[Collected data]
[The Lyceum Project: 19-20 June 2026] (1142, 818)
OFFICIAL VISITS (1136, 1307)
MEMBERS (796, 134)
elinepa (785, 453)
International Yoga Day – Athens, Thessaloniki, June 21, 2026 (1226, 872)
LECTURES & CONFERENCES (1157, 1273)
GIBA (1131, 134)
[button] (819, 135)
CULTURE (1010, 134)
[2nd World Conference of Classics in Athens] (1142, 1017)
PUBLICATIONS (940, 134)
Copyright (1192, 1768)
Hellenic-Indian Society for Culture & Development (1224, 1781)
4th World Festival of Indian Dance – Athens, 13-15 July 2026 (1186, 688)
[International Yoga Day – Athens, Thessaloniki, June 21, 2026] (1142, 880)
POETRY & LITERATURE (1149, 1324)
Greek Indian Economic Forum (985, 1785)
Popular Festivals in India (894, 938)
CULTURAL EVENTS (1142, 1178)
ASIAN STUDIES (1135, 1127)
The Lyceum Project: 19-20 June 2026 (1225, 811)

> _What you should do_: Lines from the one containing "[International Yoga Day" through the final line of the entries above are to be output exactly; omit all others.

> _The answer_:
[International Yoga Day – Athens, Thessaloniki, June 21, 2026] (1142, 880)
POETRY & LITERATURE (1149, 1324)
Greek Indian Economic Forum (985, 1785)
Popular Festivals in India (894, 938)
CULTURAL EVENTS (1142, 1178)
ASIAN STUDIES (1135, 1127)
The Lyceum Project: 19-20 June 2026 (1225, 811)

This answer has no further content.